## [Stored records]

..........

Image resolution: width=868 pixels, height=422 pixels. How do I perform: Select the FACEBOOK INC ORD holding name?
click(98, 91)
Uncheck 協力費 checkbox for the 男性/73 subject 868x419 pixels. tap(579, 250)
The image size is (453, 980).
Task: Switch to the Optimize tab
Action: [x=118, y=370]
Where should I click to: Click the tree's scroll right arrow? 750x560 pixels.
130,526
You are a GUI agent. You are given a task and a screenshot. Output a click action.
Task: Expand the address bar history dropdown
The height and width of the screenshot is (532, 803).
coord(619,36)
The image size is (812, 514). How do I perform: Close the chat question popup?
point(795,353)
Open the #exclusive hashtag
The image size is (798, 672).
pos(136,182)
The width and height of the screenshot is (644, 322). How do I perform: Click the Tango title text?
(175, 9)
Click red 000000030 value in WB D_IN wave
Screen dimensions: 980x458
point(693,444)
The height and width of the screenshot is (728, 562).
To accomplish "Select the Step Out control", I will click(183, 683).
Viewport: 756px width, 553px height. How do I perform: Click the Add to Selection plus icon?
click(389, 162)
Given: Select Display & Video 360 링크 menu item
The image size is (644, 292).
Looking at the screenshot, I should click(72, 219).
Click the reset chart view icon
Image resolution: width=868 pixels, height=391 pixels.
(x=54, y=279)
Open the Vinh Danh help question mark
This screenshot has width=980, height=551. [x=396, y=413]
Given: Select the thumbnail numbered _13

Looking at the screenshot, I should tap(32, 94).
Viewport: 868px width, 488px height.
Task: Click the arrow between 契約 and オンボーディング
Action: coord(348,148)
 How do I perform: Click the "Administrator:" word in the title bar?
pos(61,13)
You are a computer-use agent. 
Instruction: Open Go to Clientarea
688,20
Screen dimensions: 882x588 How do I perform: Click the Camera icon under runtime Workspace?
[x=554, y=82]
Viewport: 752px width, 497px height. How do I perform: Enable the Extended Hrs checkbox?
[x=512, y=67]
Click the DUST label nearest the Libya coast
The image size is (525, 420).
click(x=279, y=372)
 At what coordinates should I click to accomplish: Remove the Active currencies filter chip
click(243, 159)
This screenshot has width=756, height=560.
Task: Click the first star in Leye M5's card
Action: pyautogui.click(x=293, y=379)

..........

## [WHAT TO WORK ON]
The full set of entries above should be given again exactly.

## [ANSWER SPACE]
Image resolution: width=868 pixels, height=422 pixels. How do I perform: Select the FACEBOOK INC ORD holding name?
click(98, 91)
Uncheck 協力費 checkbox for the 男性/73 subject 868x419 pixels. tap(579, 250)
The image size is (453, 980).
Task: Switch to the Optimize tab
Action: [x=118, y=370]
Where should I click to: Click the tree's scroll right arrow? 750x560 pixels.
130,526
You are a GUI agent. You are given a task and a screenshot. Output a click action.
Task: Expand the address bar history dropdown
The height and width of the screenshot is (532, 803).
coord(619,36)
The image size is (812, 514). How do I perform: Close the chat question popup?
point(795,353)
Open the #exclusive hashtag
The image size is (798, 672).
pos(136,182)
The width and height of the screenshot is (644, 322). How do I perform: Click the Tango title text?
(175, 9)
Click red 000000030 value in WB D_IN wave
Screen dimensions: 980x458
point(693,444)
The height and width of the screenshot is (728, 562).
To accomplish "Select the Step Out control", I will click(183, 683).
Viewport: 756px width, 553px height. How do I perform: Click the Add to Selection plus icon?
click(389, 162)
Given: Select Display & Video 360 링크 menu item
The image size is (644, 292).
Looking at the screenshot, I should click(72, 219).
Click the reset chart view icon
Image resolution: width=868 pixels, height=391 pixels.
(x=54, y=279)
Open the Vinh Danh help question mark
This screenshot has width=980, height=551. [x=396, y=413]
Given: Select the thumbnail numbered _13

Looking at the screenshot, I should tap(32, 94).
Viewport: 868px width, 488px height.
Task: Click the arrow between 契約 and オンボーディング
Action: coord(348,148)
 How do I perform: Click the "Administrator:" word in the title bar?
pos(61,13)
You are a computer-use agent. 
Instruction: Open Go to Clientarea
688,20
Screen dimensions: 882x588 How do I perform: Click the Camera icon under runtime Workspace?
[x=554, y=82]
Viewport: 752px width, 497px height. How do I perform: Enable the Extended Hrs checkbox?
[x=512, y=67]
Click the DUST label nearest the Libya coast
The image size is (525, 420).
click(x=279, y=372)
 At what coordinates should I click to accomplish: Remove the Active currencies filter chip
click(243, 159)
This screenshot has width=756, height=560.
Task: Click the first star in Leye M5's card
Action: pyautogui.click(x=293, y=379)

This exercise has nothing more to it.